Y aunque en la Inglaterra eduardiana, los moralistas que siempre habrá, se horrorizaban ante la posibilidad de que alguna señorita apareciera fumando un cigarrillo en algún partido de cricket, una de las banderas de la liberación femenina fue sin duda el tabaco. Y así, la reina Victoria Eugenia no se azoraba cuando sentía la desaprobación de las damas nobles si encendía uno de sus delicados cigarrillos turcos en el pacato Madrid de hace un siglo.

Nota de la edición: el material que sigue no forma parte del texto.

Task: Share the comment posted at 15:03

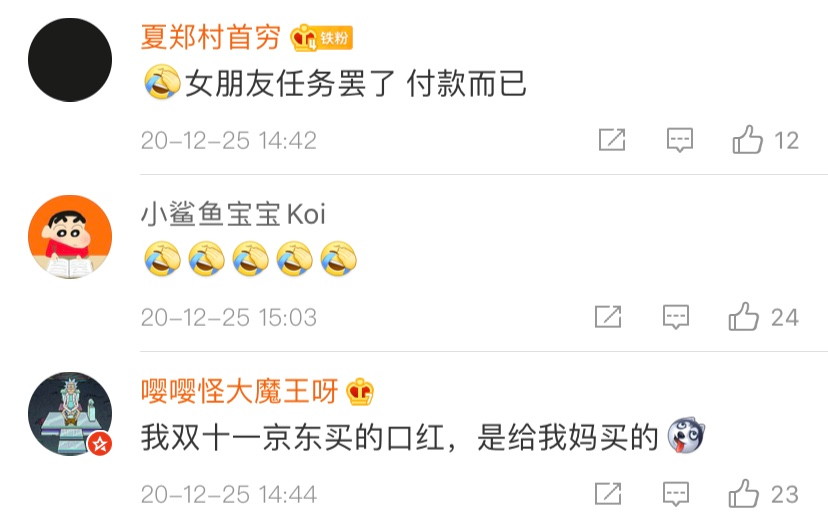Action: 608,317
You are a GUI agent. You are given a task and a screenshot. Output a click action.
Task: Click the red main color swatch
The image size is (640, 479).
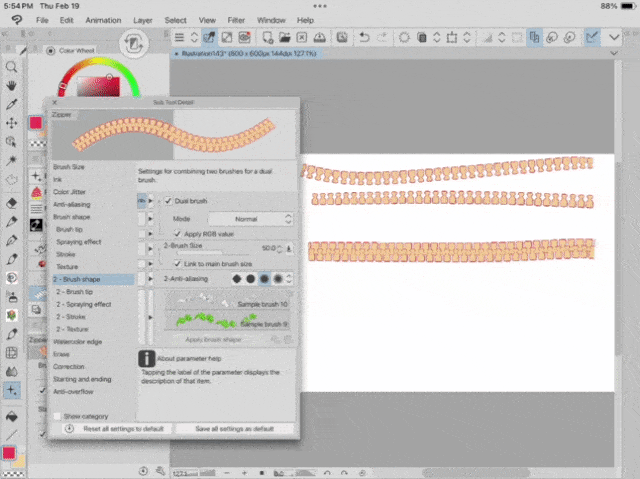[x=9, y=453]
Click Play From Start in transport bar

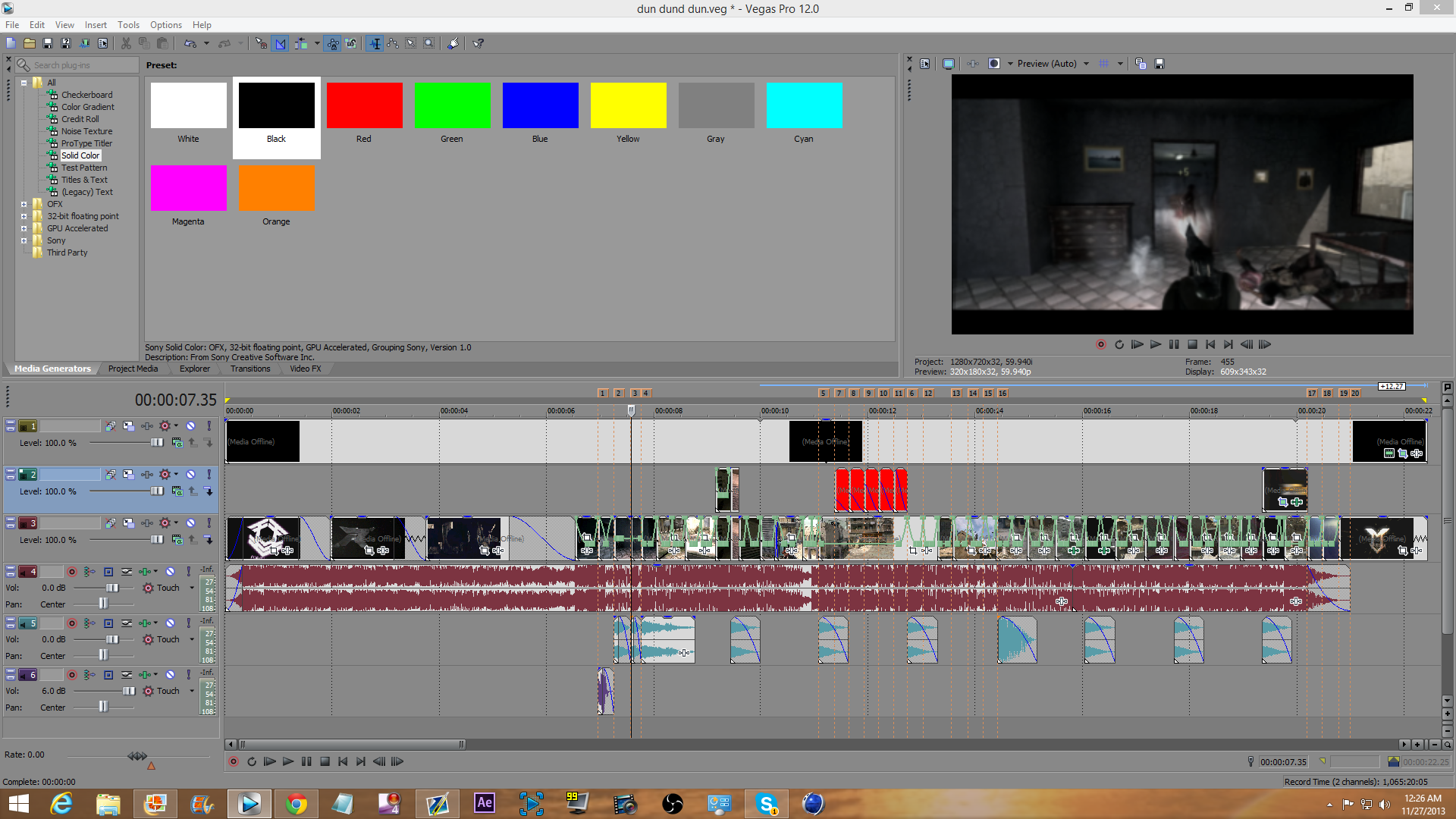pyautogui.click(x=269, y=761)
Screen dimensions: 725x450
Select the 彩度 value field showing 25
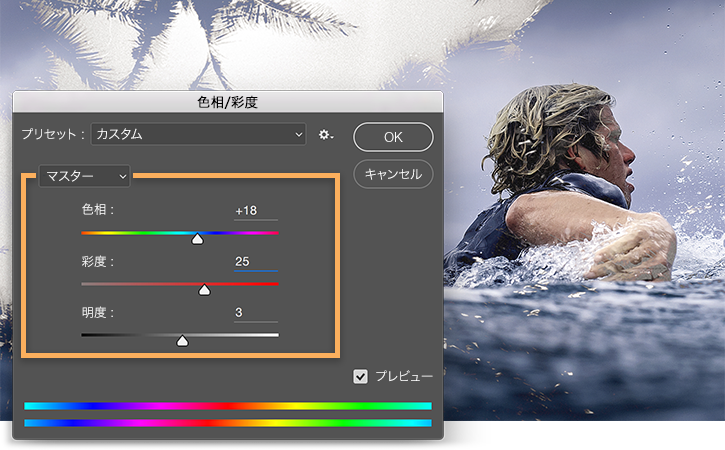tap(256, 262)
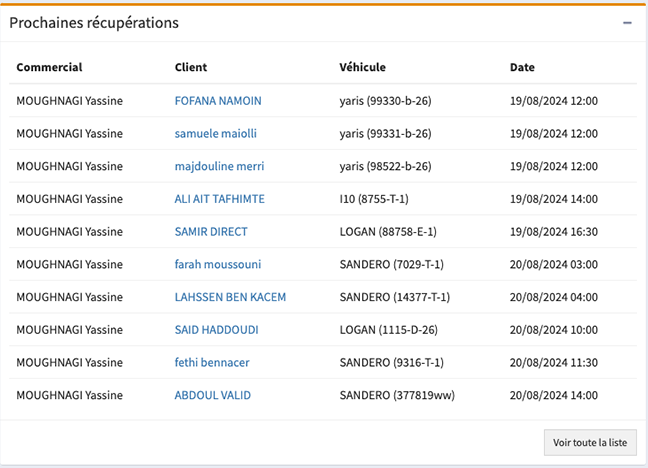Click the Date column header

coord(522,68)
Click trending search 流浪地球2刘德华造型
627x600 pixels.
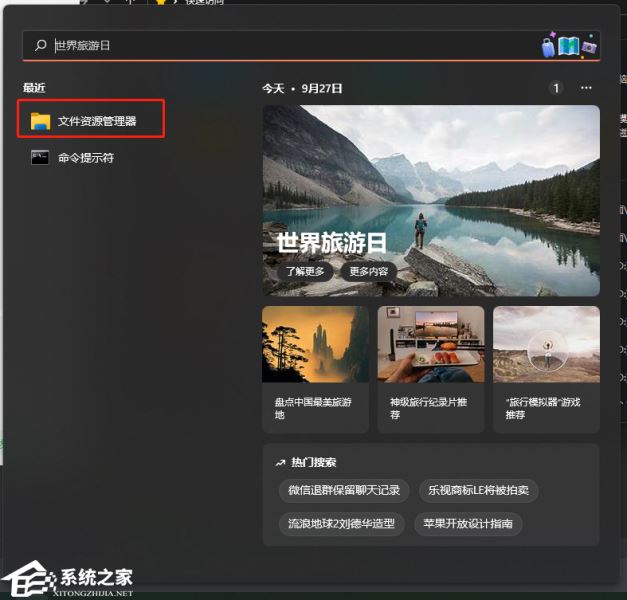coord(341,523)
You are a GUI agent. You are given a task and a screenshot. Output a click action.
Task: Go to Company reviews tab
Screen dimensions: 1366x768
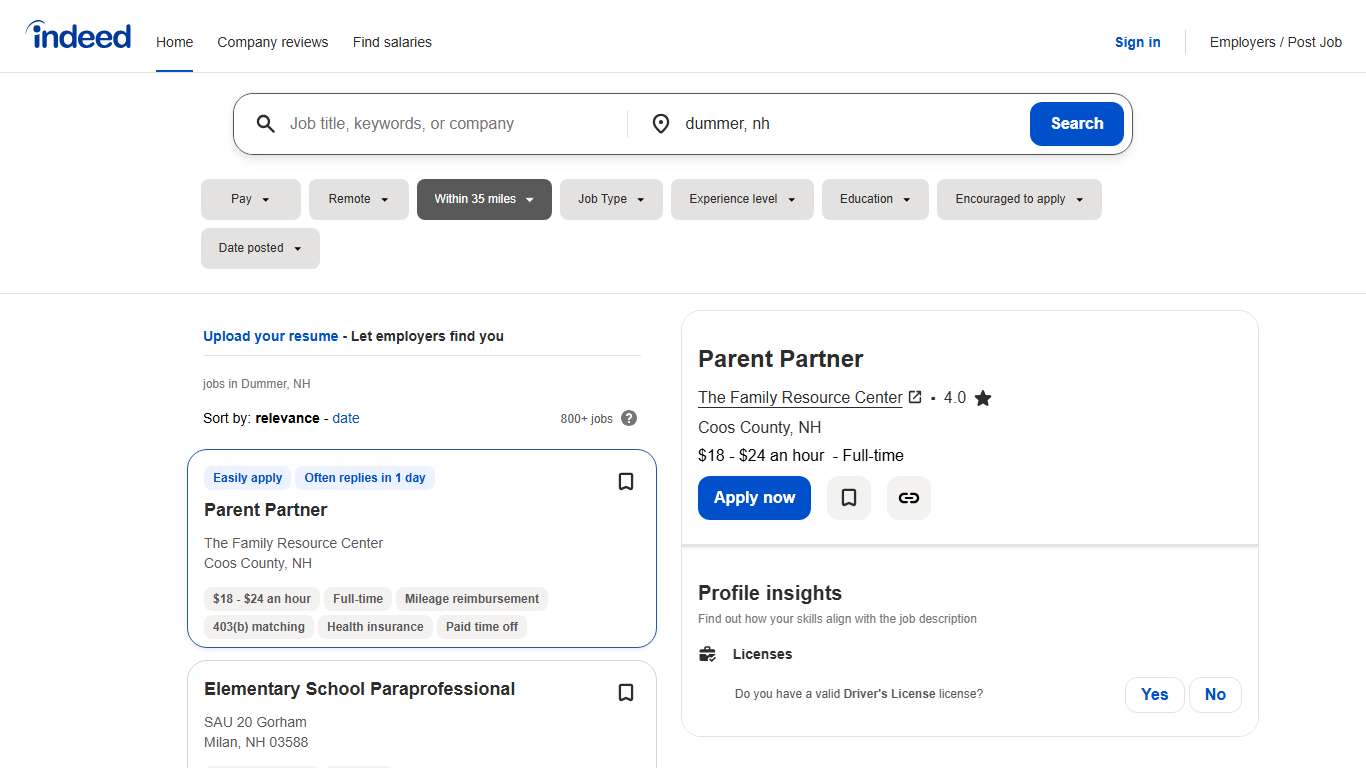(x=273, y=42)
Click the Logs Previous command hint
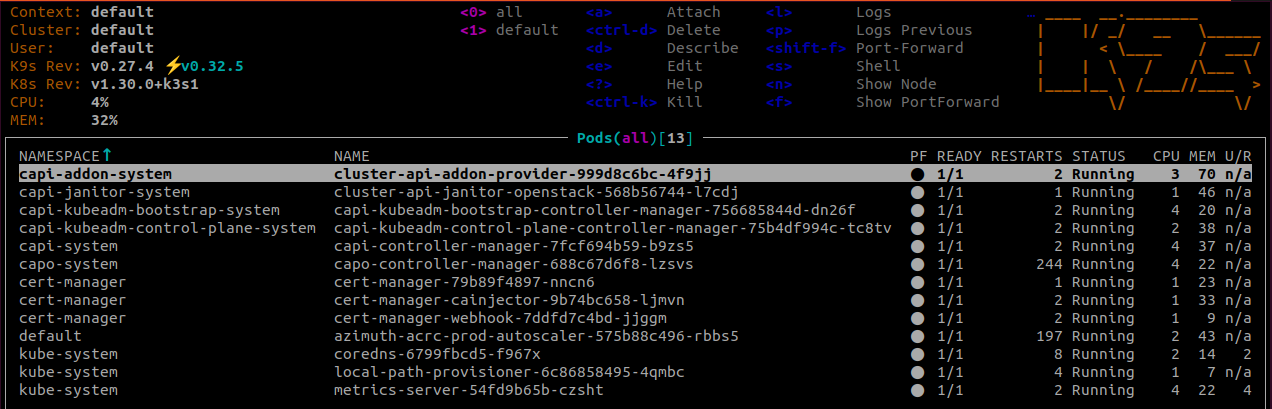 coord(913,30)
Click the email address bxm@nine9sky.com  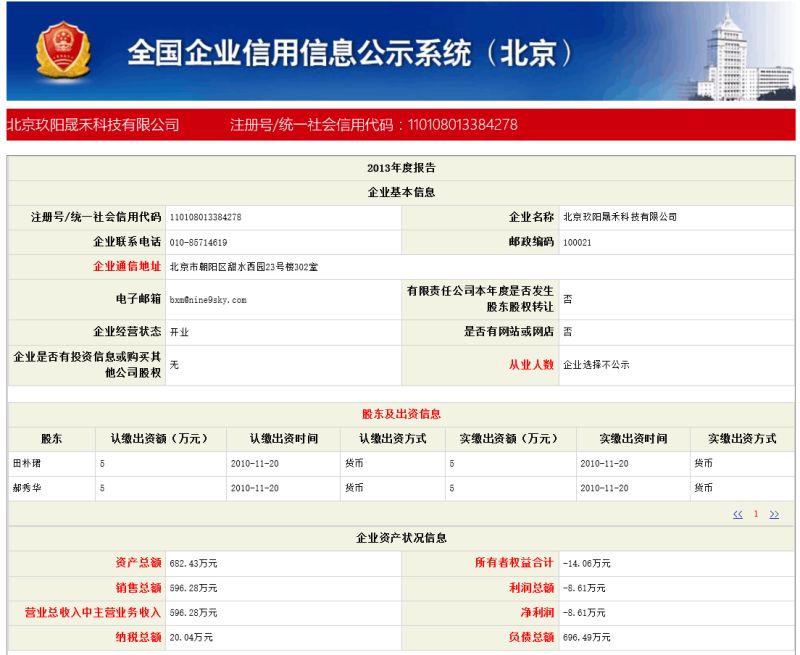(208, 299)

Quizá por eso, sea bueno, en estos tiempos de totalitarismo sanitario, recordar a la Dietrich de El ángel azul con un cigarrillo en los labios o a la delicada Audrey Hepburn fumando de una larga boquilla. Pues tan icónicas han llegado a ser ambas imágenes como son la de Churchill y su inefable habano, la de Sherlock Holmes con su pipa o la de Claude Rains y Bogey alejándose entre la niebla del aeropuerto de Casablanca fumando un cigarrillo.